Identifying the climatic indices and study of teleconnection is an important method in association with the purpose of synoptic climatology science. What are the most important indicators for Iran' s Climate? For this aim, digital data of daily height for important atmospheric levels from the National Centers for environmental prediction and Atmospheric research for a period of 63 years (1948-2010) and daily temperature and precipitation data for 43 synoptic stations was received in 30years (since 1977-2008). from meteorological organization of Iran. By using the analysis method of main component the important atmospheric indices in the geographical limit of northern latitude of 10 to 70 degrees and 10 to 80 degrees of geographical east longitude for the cold half of year (fall and winter) were identified and through correlation method, the manner and importance of each one of these indices in Iran's Climate were determined. The results showed that there are seven climatic indexes in the under study geographic area and the most important of them for Iran's Climate from beginning of cold season up to the middle of March include the indices of Central Asia, North Siberia, Western Europe, Anatolia and the Western Mediterranean respectively.
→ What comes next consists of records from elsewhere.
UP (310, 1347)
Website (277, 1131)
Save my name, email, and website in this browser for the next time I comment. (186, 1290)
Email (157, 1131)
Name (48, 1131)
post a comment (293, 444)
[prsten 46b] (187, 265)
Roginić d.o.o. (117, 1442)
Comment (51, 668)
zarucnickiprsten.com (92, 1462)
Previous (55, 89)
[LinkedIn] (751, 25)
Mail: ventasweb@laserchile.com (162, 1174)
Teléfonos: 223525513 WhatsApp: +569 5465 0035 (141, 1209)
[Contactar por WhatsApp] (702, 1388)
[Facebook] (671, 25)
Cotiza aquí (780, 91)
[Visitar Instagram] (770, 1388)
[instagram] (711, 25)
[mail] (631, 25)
Indicators have the greatest impacts on the temperature of Iran’s Climate and their precipitation effect is zonal. Most of the precipitation relationship is between the Caspian Sea coastal area and the index of Central Asia and Scandinavia - Central Siberia respectively in autumn and winter and whole of Iran with western Mediterranean. Thus, according to tobler’s principal in geography, the centers and the most important indicators of Iran's Climate are near Iran and their importance is more than the climatic indices located in far away distances.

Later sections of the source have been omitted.